Así que, en general, es bueno que esta estabilidad y previsibilidad hayan sido aberraciones de la historia de los Estados Unidos y que, en los últimos 15 años, nuestras grandes corporaciones burocráticas se hayan visto profundamente sacudidas por una serie de nuevas y poderosas fuerzas.
Una de estas fuerzas es la explosión de la tecnología de la información, que da a las pequeñas empresas igualdad de acceso a la información y reduce los costes de transacción en tal medida que las grandes organizaciones jerárquicas ya no disfrutan de su antigua ventaja. Como resultado, muchas grandes empresas están considerando la posibilidad de desinvertir o descentralizar las operaciones que los proveedores autónomos pueden llevar a cabo de forma más económica y flexible.
Una segunda fuerza es la llegada de la fabricación flexible, que permite a las empresas fabricar productos muy diferenciados en una sola línea de montaje. Por ejemplo, si las operaciones de ensamblaje de automóviles son más eficientes, con 200 000 automóviles al año, la tecnología moderna permite a un fabricante con una sola planta producir, por ejemplo, cinco modelos distintos de 40 000 coches cada uno y competir eficazmente con un fabricante con cinco plantas, cada una de las cuales produce 200 000 coches de un solo modelo.

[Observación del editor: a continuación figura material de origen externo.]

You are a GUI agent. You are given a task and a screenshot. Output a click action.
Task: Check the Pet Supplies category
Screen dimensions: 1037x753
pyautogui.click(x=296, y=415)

En tercer lugar, la aparición de mercados mundiales permite a los fabricantes que antes eran pequeños y costosos, como BMW, alcanzar niveles óptimos de eficiencia de producción al adaptarse a un nicho de mercado mundial.
En cuarto lugar, hemos sido testigos de una revolución moral en el lugar de trabajo. Tradicionalmente, supusimos que la eficiencia de la fabricación requería un control absoluto de la gestión del proceso de producción. La dirección pensó y tomó todas las decisiones; los trabajadores ejecutaron las órdenes. Sin embargo, durante la última década, en los Estados Unidos hemos empezado a darnos cuenta de que la ventaja de la que disfrutan muchos de nuestros competidores mundiales no reside tanto en sus habilidades de automatización y su eficiencia de escala, sino en todos sus esfuerzos cuidadosamente diseñados para capacitar a los trabajadores, darles una mayor sensación de satisfacción laboral y fomentar su entusiasta compromiso con la calidad y la empresa.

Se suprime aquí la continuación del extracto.